To respond to the public's demand for action, CMS, the government agency that runs Medicare, came up with pilot programs -- limited experiments -- to curb what the government pays especially for high-cost drugs like those for cancer, multiple sclerosis, and immune suppression for organ transplantation. It would also lower what seniors have to pay for the drugs. The Part B program accounts for slightly over $20 billion in payments, which is less than 5% of the estimated $457 billion the United States spends on all drugs.

Currently, for those part B drugs, doctors and hospitals are paid the average sales price (ASP) of a drug plus 6%. Just as a car salesman working on commission has an incentive to sell a Mercedes rather than a Fiat, the part B "plus 6%" payment formula encourages the use of high-cost drugs. For instance, an oncologist makes $600 for prescribing a $10,000 a month brand-name chemotherapy (like the drug Abraxane, for which the price tag exceeds $13,000) but makes only $6 for a $100 generic drug that is just as effective. You don't have to be rapacious scoundrels like the CEOs of Valiant and Turing Pharmaceuticals to be tempted to prescribe the $10,000 drug. Indeed, studies show that, in the aggregate, oncologists do succumb to these perverse incentives by prescribing more expensive drugs. This drives up Medicare spending and burdens millions of seniors with higher co-pays for their drugs.

A few months ago, Medicare proposed pilot programs that would institute changes to see if they could lower costs and improve quality. First, instead of paying the "plus 6%," Medicare would pay a flat fee of $16.80 plus 2.5% of the average sales price. (The 2.5% is to account for variation across the country in the ASP.) This program pays physicians more for drugs costing up to $440 per dose and less for more costly ones. Crucially, the Medicare plan does not prohibit use of any drug. It simply leaves physicians to make prescribing decisions based on clinical need rather than their own financial interests.

Medicare proposes to test other incentives to promote the use of high-value drugs. One would be to eliminate seniors' co-payments or cost sharing for high-value drugs. Another would be "reference pricing," paying the same low price for all drugs with the same clinical effect. Yet another would allow Medicare to pay drug companies based on outcomes -- paying only for those patients in whom the drug works.

Both AARP and Consumer Union support the pilot programs. But the drug companies are apoplectic.

Why? Obviously they want to stave off policy changes that might result in a loss of sales. But what they really want to do is draw a line in the sand. If the drug companies can defeat the Part B experiments, they will use the victory to scare off any future attempts to regulate drug prices.
The fate of the Medicare proposal is in the balance. Strangely, key stakeholders who normally denounce high drug prices are supporting the drug companies. Politicians are objecting. Hypocritically, oncologists who complain about their patients' "financial toxicities" from high-cost chemotherapies are against the plan. And some so-called patient advocacy groups are also objecting.

Not surprisingly, all of these stakeholders have financial interests aligned with the drug companies.
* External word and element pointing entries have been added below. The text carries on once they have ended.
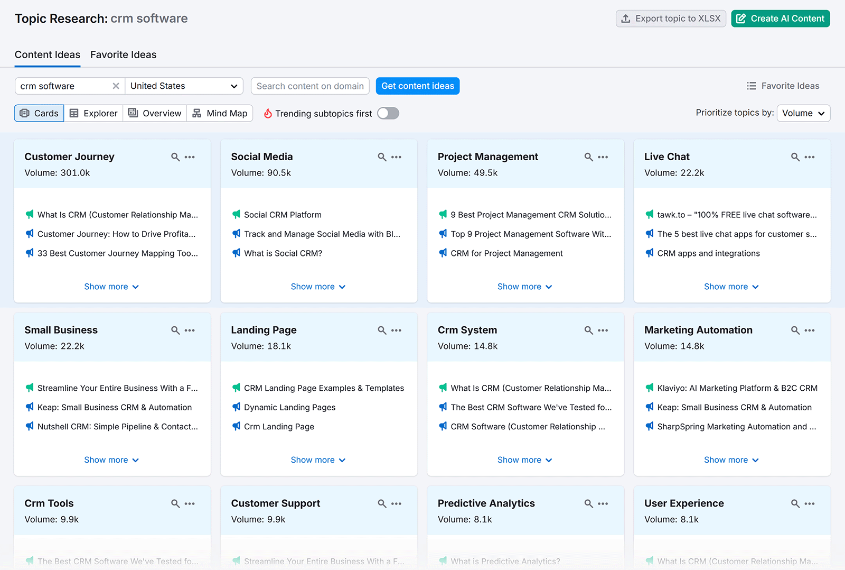Switch to the Favorite Ideas tab

pyautogui.click(x=123, y=54)
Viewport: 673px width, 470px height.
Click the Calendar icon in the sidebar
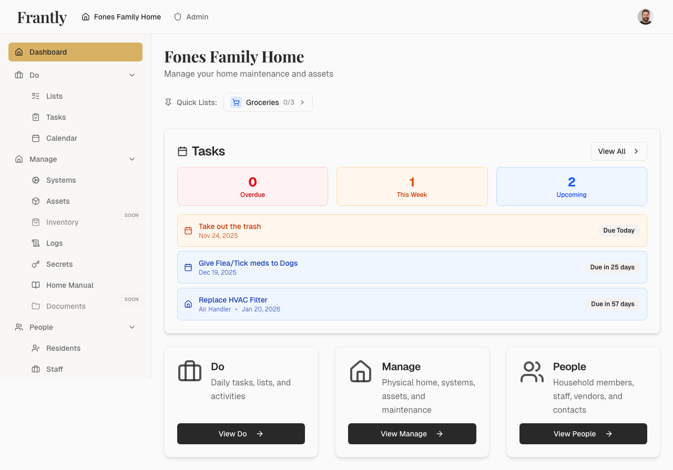point(35,138)
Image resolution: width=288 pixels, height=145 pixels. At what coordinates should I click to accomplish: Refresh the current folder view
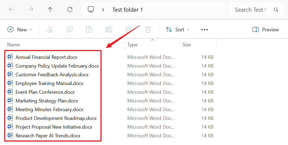(70, 10)
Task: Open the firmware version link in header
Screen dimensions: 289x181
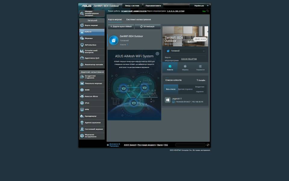Action: point(176,11)
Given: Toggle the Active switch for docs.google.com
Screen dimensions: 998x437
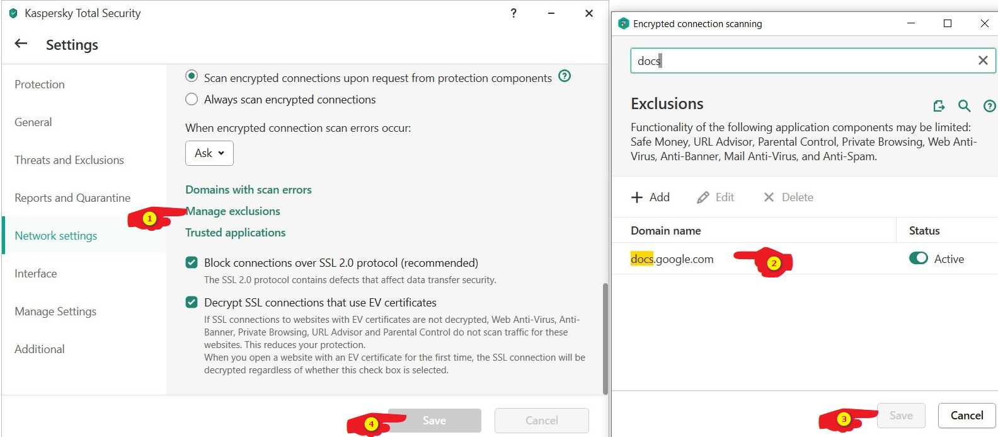Looking at the screenshot, I should [918, 259].
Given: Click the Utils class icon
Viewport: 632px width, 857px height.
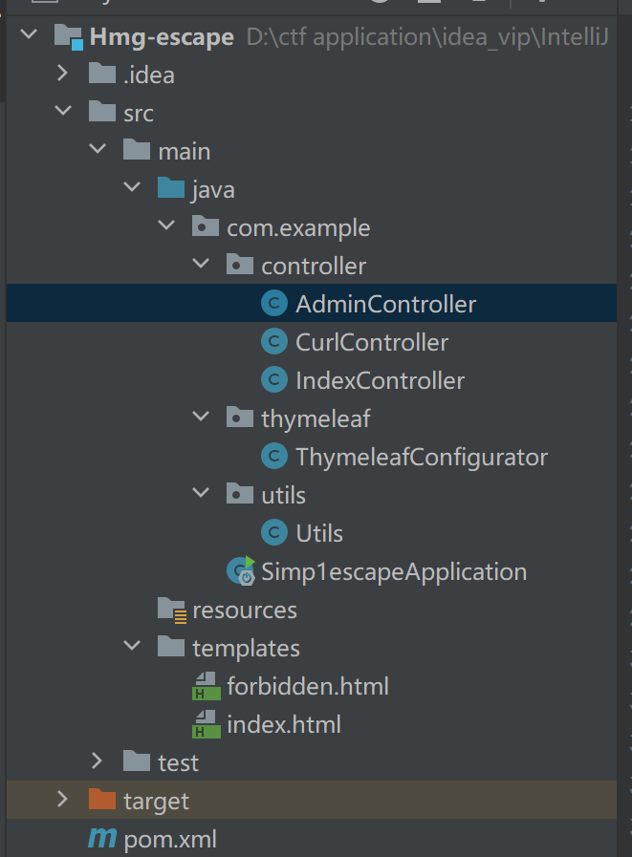Looking at the screenshot, I should 274,533.
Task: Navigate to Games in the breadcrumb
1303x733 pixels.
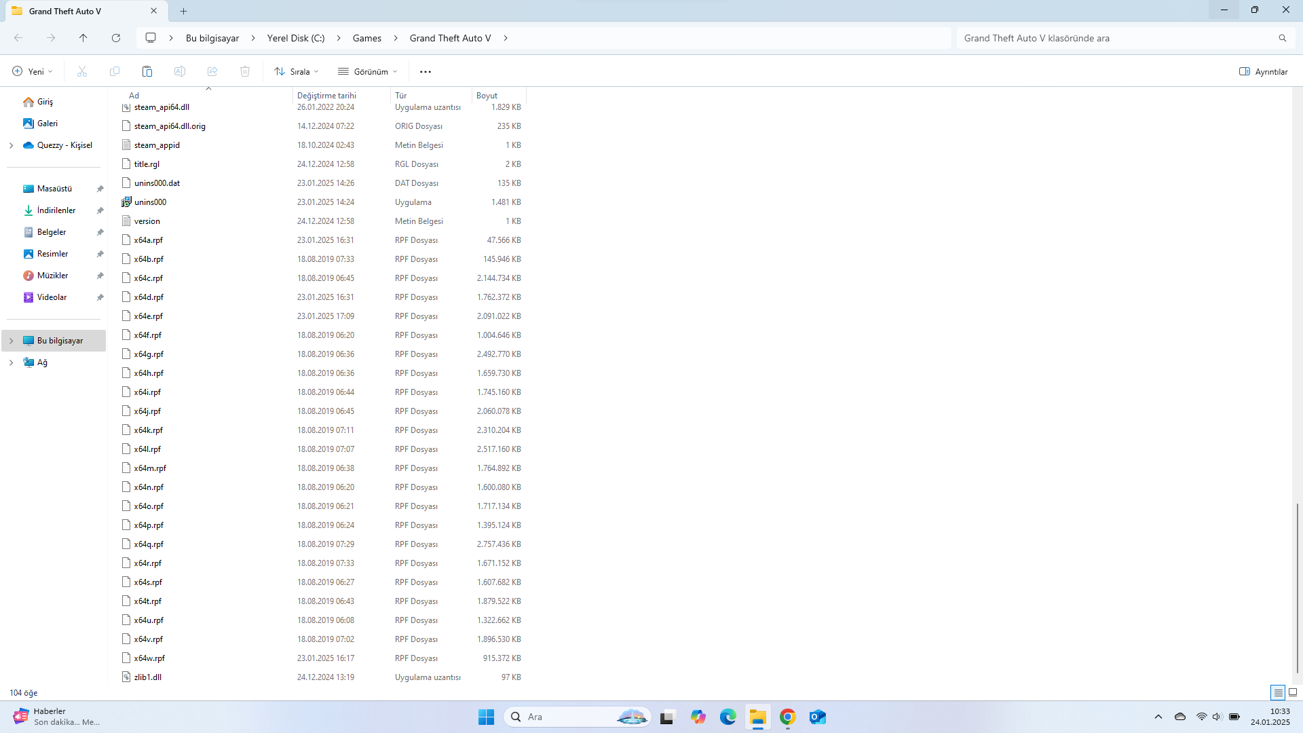Action: pyautogui.click(x=366, y=38)
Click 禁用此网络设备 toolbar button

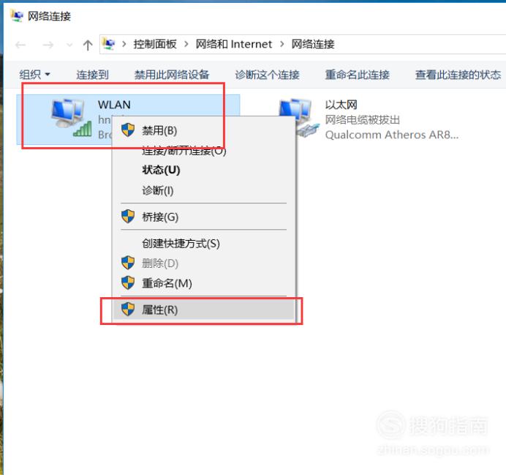[172, 75]
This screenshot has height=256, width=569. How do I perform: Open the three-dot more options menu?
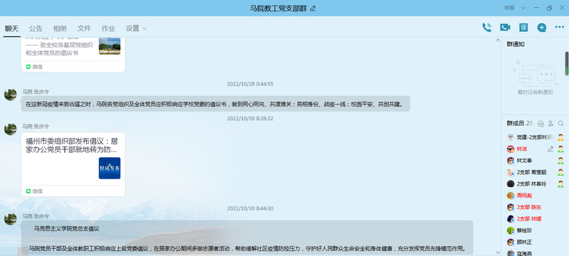(x=560, y=27)
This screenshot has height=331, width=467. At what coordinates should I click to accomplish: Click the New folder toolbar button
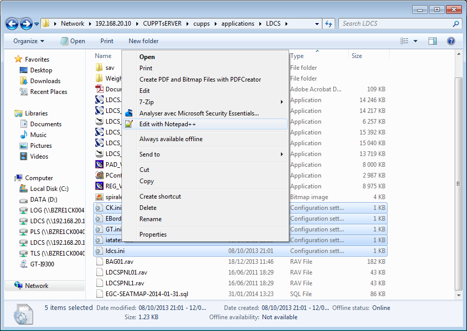pos(144,41)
Politicians get significant campaign contributions from the drug companies. According to the Center for Responsive Politics, in the 2012 election cycle big Pharma spent over $50 million in campaign contributions. In the 2014 cycle they contributed $32 million, and so far in 2016 their contributions have exceeded $30 million. Oncologists make more money from prescribing high-cost drugs. And the vast majority of those patient advocacy groups are fronts for drug companies, receiving hefty donations from them.

The Medicare Part B proposals are quite modest: They are experiments, testing new ideas to control high drug costs, not mandated policies for the whole country. And they are reasonable: Why should we pay physicians more for prescribing a more expensive drug? Why shouldn't we encourage physicians and patients to use cheaper clinically equivalent drugs?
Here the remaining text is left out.